### [Work order]
Below are the records; locate each line with the word "heart" and copy it.

===============

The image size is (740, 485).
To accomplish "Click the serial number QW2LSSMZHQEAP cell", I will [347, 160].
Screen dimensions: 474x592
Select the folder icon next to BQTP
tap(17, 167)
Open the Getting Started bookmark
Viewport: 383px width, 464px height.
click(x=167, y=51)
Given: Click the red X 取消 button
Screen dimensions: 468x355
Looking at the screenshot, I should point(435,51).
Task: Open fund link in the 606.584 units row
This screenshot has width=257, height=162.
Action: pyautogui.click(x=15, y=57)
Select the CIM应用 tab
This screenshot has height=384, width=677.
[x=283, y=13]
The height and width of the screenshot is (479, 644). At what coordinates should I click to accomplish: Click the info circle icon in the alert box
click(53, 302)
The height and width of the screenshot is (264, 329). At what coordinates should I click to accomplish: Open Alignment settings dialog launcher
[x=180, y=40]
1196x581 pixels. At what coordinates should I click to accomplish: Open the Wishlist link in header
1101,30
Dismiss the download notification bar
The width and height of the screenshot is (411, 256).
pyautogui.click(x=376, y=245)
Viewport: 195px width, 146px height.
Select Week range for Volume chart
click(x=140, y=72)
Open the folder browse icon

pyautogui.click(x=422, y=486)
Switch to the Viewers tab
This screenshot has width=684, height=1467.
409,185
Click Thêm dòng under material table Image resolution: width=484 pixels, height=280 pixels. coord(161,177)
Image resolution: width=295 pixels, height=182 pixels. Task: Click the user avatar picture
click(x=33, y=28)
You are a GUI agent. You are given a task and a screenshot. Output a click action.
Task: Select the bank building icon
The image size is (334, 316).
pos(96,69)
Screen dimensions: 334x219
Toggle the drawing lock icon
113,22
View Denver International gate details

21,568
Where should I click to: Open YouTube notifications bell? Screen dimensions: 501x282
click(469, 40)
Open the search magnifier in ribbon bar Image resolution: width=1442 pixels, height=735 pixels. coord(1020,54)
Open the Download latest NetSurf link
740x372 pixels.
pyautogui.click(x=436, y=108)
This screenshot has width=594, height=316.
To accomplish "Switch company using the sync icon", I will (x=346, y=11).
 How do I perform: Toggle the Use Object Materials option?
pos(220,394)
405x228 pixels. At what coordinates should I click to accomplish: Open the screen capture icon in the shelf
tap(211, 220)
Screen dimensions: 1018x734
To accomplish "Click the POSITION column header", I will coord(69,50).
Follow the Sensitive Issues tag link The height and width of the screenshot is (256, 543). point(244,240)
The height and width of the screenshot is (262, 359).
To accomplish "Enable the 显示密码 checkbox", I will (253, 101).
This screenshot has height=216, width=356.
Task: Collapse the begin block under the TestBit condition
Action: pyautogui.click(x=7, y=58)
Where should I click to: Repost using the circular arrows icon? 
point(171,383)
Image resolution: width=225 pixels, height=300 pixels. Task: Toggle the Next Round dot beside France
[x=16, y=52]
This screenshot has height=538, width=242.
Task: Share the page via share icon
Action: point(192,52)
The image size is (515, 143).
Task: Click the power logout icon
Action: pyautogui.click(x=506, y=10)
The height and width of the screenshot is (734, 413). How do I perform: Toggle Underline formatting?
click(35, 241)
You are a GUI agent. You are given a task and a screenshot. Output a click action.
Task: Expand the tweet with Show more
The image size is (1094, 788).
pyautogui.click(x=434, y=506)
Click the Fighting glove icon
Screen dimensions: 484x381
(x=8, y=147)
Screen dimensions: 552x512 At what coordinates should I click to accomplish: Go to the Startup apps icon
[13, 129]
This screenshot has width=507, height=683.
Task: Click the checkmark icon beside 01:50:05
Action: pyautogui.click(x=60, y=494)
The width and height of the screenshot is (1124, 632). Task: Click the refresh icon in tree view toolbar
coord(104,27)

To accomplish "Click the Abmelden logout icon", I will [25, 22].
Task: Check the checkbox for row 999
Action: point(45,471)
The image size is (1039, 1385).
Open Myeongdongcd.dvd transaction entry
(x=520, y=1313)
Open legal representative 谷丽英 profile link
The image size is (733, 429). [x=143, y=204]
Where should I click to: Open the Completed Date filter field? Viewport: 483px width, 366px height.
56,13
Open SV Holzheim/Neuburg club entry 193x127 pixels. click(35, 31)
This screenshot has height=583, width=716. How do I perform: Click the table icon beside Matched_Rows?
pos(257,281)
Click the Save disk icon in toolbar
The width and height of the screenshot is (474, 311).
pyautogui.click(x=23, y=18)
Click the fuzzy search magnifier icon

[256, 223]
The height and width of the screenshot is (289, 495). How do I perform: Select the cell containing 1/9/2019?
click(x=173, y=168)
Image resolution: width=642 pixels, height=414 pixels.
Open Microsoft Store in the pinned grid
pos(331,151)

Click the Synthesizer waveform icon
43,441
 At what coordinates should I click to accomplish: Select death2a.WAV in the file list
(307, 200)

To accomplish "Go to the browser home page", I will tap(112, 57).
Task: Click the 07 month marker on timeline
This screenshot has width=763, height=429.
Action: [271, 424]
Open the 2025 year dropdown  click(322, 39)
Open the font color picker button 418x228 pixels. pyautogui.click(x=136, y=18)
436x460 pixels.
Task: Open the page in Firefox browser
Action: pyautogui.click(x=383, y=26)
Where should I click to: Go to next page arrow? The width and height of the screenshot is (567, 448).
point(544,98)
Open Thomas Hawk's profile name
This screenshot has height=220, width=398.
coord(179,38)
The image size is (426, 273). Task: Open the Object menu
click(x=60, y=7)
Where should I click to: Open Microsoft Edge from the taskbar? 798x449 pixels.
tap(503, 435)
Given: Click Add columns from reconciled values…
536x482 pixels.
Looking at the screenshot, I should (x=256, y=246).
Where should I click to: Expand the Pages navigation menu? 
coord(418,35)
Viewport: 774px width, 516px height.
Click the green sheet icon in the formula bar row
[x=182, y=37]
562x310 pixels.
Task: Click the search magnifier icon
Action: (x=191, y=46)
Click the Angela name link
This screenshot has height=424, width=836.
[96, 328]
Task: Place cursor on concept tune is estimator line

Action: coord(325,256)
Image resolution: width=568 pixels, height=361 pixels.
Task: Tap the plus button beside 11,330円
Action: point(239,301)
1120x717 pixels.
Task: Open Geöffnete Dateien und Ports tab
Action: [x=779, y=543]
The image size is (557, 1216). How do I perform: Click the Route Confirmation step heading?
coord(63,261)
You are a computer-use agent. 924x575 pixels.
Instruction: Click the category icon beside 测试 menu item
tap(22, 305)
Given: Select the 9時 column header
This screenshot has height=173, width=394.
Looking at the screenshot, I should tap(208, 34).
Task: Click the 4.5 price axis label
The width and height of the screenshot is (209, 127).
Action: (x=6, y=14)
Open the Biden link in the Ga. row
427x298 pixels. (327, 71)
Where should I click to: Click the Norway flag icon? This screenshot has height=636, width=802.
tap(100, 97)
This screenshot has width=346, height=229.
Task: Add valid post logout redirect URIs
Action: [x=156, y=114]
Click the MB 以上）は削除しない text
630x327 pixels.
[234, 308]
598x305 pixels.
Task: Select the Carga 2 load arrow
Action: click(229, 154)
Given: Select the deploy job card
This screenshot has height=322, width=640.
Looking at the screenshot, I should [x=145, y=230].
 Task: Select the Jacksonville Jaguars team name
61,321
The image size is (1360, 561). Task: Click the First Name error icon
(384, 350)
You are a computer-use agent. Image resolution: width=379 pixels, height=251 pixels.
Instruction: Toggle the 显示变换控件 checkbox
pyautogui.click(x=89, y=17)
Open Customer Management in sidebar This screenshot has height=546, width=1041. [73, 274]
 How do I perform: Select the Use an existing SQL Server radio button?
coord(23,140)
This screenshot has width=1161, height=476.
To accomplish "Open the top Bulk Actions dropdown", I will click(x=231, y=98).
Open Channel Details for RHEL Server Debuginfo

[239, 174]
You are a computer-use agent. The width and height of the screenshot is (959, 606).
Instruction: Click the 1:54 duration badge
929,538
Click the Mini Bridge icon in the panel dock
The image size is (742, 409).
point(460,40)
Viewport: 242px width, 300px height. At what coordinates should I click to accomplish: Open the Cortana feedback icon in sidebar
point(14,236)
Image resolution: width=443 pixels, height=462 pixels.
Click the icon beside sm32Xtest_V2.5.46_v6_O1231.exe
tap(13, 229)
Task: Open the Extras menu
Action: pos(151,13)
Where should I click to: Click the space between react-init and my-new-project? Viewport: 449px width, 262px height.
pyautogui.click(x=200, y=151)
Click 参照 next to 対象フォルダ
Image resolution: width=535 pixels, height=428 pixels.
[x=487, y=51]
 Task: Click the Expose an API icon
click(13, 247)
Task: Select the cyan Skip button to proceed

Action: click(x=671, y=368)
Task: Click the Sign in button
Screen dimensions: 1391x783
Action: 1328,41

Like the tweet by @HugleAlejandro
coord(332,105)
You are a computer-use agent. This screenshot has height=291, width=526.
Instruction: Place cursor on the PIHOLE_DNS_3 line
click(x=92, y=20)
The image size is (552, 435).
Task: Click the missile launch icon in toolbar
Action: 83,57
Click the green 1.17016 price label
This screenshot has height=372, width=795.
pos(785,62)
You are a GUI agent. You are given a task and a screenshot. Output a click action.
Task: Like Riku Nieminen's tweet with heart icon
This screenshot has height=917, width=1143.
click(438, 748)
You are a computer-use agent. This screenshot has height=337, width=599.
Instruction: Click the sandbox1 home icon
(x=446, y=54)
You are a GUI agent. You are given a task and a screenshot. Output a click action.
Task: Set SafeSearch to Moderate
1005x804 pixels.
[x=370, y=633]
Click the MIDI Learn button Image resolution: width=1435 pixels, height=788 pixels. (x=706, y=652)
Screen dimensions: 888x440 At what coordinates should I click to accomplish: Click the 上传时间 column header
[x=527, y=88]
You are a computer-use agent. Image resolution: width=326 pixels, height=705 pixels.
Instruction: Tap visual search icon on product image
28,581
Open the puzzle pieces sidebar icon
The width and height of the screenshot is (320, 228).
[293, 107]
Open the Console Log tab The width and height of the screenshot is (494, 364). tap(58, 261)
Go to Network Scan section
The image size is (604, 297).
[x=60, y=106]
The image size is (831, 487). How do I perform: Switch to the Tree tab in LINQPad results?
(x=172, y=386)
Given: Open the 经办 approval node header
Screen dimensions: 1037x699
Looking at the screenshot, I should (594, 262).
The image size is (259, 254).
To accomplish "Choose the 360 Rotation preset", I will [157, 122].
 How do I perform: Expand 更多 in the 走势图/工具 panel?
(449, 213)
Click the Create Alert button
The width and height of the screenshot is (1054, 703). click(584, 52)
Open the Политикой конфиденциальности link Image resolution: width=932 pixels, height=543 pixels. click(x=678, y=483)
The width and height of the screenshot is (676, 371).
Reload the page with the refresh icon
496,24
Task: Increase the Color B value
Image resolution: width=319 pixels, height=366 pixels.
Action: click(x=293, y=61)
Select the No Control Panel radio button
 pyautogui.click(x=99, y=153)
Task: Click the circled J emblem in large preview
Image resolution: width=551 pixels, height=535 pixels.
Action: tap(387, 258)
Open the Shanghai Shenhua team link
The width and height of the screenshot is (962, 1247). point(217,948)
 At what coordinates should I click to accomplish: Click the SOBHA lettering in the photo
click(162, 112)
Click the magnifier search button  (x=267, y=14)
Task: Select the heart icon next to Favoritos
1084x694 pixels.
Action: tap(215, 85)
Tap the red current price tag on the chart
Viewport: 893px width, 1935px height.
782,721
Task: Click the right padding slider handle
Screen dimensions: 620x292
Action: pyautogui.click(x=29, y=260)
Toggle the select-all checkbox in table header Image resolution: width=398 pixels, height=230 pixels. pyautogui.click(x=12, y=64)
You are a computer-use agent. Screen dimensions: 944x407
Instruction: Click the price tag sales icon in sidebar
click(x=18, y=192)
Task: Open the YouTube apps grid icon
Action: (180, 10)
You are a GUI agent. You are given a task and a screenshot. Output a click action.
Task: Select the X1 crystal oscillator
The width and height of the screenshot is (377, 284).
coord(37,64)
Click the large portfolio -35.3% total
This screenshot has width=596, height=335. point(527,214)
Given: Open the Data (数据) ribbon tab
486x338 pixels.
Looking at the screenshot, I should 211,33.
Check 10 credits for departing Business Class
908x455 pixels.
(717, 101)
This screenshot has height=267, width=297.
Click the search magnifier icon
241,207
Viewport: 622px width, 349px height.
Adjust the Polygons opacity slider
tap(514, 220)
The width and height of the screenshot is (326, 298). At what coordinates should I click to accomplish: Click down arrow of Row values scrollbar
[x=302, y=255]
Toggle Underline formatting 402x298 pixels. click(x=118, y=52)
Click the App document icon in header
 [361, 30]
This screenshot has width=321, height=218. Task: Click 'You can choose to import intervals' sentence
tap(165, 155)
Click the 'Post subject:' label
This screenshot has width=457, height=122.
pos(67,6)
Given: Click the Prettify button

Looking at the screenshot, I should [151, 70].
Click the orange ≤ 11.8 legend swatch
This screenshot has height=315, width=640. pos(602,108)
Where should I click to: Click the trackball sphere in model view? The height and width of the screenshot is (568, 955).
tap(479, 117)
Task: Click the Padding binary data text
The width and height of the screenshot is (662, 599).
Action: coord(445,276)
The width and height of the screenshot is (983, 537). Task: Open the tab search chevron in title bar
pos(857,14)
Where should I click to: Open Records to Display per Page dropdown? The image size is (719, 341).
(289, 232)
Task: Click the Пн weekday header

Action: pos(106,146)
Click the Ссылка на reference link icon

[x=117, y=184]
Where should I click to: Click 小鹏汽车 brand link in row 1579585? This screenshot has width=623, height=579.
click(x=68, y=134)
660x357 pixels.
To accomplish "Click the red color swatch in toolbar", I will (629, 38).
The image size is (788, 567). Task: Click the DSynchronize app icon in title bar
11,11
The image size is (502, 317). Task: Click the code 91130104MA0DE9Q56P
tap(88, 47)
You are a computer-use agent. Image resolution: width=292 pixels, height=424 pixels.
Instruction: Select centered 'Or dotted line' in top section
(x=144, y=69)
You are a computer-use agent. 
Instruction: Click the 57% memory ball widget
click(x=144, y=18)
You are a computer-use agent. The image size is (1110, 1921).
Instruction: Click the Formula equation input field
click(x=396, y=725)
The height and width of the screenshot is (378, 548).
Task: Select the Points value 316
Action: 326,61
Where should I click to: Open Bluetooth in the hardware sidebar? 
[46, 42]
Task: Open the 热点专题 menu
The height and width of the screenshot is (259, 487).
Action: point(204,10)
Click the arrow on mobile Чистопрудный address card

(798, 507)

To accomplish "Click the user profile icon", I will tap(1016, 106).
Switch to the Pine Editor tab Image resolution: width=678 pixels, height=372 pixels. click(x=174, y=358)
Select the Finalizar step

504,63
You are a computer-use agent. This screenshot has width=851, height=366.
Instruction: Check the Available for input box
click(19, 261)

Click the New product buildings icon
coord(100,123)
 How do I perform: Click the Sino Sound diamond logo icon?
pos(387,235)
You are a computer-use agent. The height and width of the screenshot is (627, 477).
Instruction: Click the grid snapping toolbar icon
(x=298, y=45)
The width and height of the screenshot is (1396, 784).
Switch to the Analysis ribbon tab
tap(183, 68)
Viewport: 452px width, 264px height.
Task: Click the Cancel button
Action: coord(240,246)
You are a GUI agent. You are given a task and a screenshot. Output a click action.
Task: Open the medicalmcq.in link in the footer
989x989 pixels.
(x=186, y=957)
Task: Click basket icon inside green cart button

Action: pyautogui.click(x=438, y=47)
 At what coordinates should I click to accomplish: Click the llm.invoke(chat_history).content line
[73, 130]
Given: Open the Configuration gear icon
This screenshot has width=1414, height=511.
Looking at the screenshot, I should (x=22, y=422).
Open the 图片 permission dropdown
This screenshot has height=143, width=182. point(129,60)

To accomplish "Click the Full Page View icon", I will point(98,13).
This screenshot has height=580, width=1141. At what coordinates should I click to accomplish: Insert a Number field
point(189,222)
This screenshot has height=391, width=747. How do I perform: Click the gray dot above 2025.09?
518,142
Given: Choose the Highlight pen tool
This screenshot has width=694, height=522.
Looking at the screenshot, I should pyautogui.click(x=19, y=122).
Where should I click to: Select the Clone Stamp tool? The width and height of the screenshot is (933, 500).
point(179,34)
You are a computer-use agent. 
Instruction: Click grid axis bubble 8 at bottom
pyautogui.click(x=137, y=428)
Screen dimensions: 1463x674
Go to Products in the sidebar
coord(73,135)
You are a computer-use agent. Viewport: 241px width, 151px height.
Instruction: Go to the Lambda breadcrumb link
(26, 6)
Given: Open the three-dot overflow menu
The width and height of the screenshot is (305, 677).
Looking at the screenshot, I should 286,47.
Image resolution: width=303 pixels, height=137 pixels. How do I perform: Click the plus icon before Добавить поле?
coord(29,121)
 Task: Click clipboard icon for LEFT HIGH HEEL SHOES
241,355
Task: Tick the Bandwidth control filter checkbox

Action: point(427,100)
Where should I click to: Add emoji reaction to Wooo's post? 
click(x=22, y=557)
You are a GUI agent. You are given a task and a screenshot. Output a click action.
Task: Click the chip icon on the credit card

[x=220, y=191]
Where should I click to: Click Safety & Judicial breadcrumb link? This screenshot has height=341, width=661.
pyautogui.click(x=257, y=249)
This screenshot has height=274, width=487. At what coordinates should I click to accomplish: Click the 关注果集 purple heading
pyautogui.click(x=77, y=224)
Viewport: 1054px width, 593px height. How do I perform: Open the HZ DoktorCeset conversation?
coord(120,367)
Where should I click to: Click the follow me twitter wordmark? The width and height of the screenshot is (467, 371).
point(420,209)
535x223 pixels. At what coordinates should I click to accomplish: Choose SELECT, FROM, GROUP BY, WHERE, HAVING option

===============

### [Solution to the problem]
Task: Like Riku Nieminen's tweet with heart icon
Task: Select the heart icon next to Favoritos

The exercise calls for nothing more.